■ **TEXT PROVIDED**:

Dave has a real grip on “real” risk. It’s e risk that can never be perceived on paper. For someone who’s become a millionaire twice because he lost it all the first time when he wasn’t calculating the real risk involved, he’s dead on. You give up the match at work because if you lose your job and you weren’t using that money to go toward debt and you have to cash out your retirement to avoid bankruptcy, you lose almost 40% of your total 401k to penalties and taxes, so it makes complete sense to just pay off the debts that would cause you to go bankrupt first anyway.
Why does everyone not go out three mortgages on their paid off house since interest rates are 3% and go invest that in the market and make 12%?? Because of the risk involved. If you have the luxury of a paid off house there is a peace that comes with that that no return on investment could ever entice you out of. And Dave has been there and he has an accurate grip on reality and knows that slow and steady wins the race.
If you think your a numbers genius and can beat the system, go for it. But there is a psyhological human element to everything in life. We’re not robots and so human behavior factors heavily into the equation, and Dave is one of e few that accurately factor that into sir advice, making him a true personal finance expert. It takes experience and wisdom to be an expert. If we all had perfect behavior, then any monkey with a calculator could figure is stuff out, but with the number of payday loan shops on street corners, my money is on Dave and that hell be in business for a long time because its not so easy in the real world.
I have been a financial planner and advisor for ten years and I have been exposed to and examined many strategies when it comes to financial topics – From my experience in observing people and learning about their attitudes and behaviours, I can say that without a doubt most money problems or success stem from a person’s beliefs and early foundation around money. A strategy that works for one person may not resonate with another – An objective one person has will be different than another – This situation often occurs in the same household (married) – Most people have a very basic understanding of the importance of money but it is their deeper feelings and thoughts about self-worth that will color their overall net-worth – Someone once said that to some people money is not important enough, and for others it is too important – Money is tied to emotions and beliefs since all of us have grown up in a culture, be it a home, neighborhood, school, church, workplace, etc. that is steeped in comparisons and perceived expectations – It is not the absence nor the abundance of money that fosters the need for a sound financial plan or honest discussion, but the attitudes and beliefs of the person(s) at the heart of the money matter to begin with. In closing, as a mentor explained to me – be committed to what you are about, but always be open to change.
If You do your due diligence, and check out Dave Ramesys ELPs you will soon find out that very few of them are are actually licensed financial advisors and most clam credit for taking one Dave’s FPU classes or buying his books. They are not brokers either. If you look up the S and P 500 index history for the last 100 years it dose not pay out 12 % a year. It is a good idea to stay out of debt and manage your money. You can can do a simple check on these people at the SEC investment adviser public disclosure database, and your State database or on the other databases where you will find out if their even registered and what their rating is, do they even hold a license and so on.

■ **EXERCISE SET**:
A – According to the comments about Dave Ramsey's financial advice, how many years has the writer who works as a financial planner and advisor been in that role?
B – Write a continuation of the comments about Dave Ramsey's financial advice, starting after the final sentence.
The data that come next are from a separate, unrelated source.

■ **DATA**:
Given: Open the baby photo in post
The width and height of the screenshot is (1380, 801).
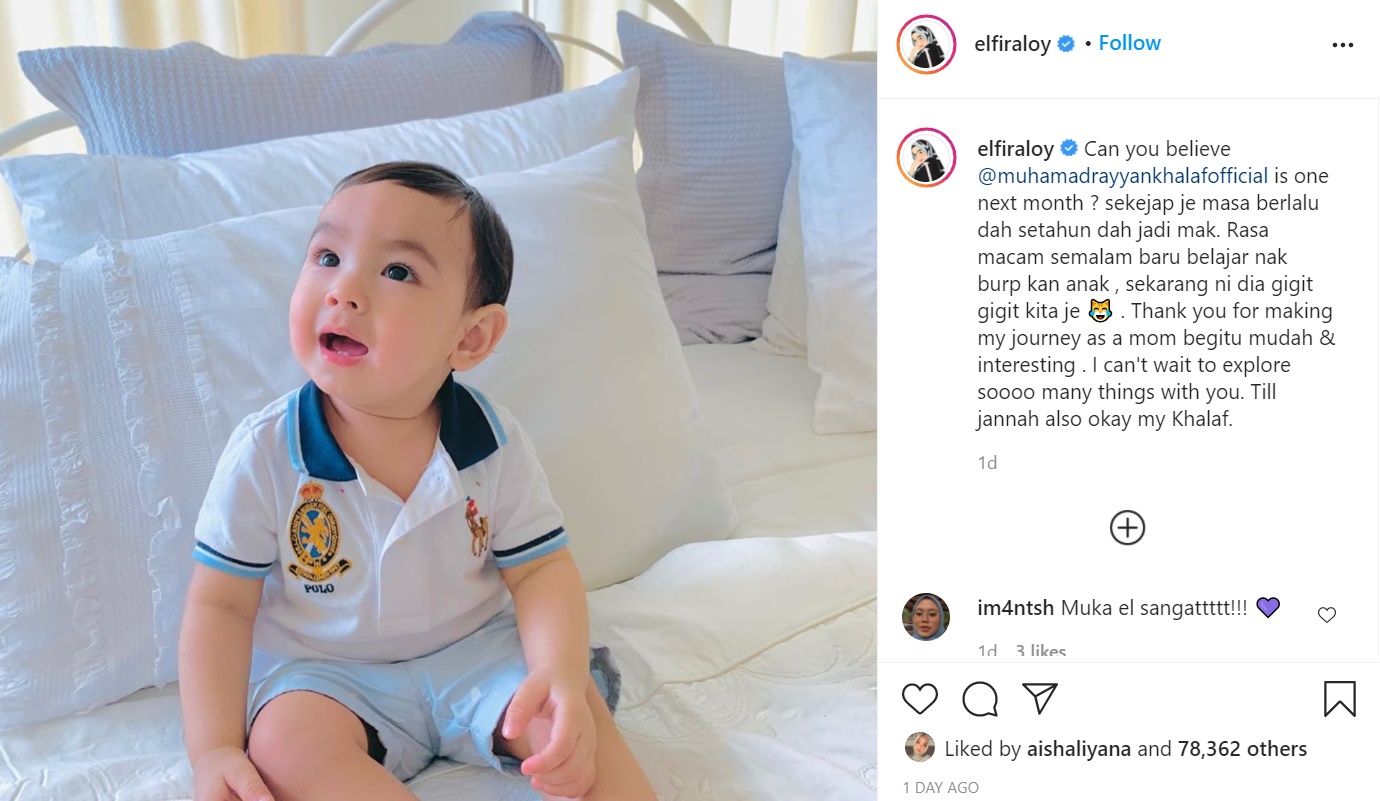Looking at the screenshot, I should 438,400.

■ **OUTPUTS IN ORDER**:
A – Ten years.

B –
He’ s a joker. appeals to sheeple and other non-critical thinkers. His “advice” is common sense. Are americans so stupid and/or naive that they need to listen to very basic info /common sense. What’s next ? Brush your teeth before bedtime, dont live above your means, wear comfortable socks, do not wear flip flops all the time? Sssheesh, it is like an imbecile parade.
There are so many things wrong with Ramsey’s “advice” it isn’t even funny.
A few:
1)Ramsey doesn’t even understand that the purpose of buying a car is TRANSPORTATION, not “holding value”. He also (deliberately, I suspect) ignores the fact that, as the saying goes: “when you buy someone else’s stuff, you’re buying someone else’s PROBLEMS with it”. Used cars typically are sold “as is”. Buying a new/certified reconditioned car brings with it a warranty that is very useful if the transmission goes out 2 weeks later.
2)Ramsey’s absolute detestation of all things credit/debt related blinds him to modern realities, such as the fact that increasingly your credit is run for things like renting a home/apartment, job applications, even cell phone service. Having no credit score makes that a problematic event at best.
3) Ramsey is a devote of the “myth of the self-made individual”. He advocates that ANY and ALL people who do as he says will automatically be successful, and that any failures are 100% due to their personal failings. He would tell you with a perfectly straight face that all those people who suffered from predatory lending in the run up to the Meltdown were responsible for their own condition because they somehow were expected to be self-taught finance experts who could spot the traps set by the lenders or understand the underlying and on-going fraud behind the entire mortgage/finance process.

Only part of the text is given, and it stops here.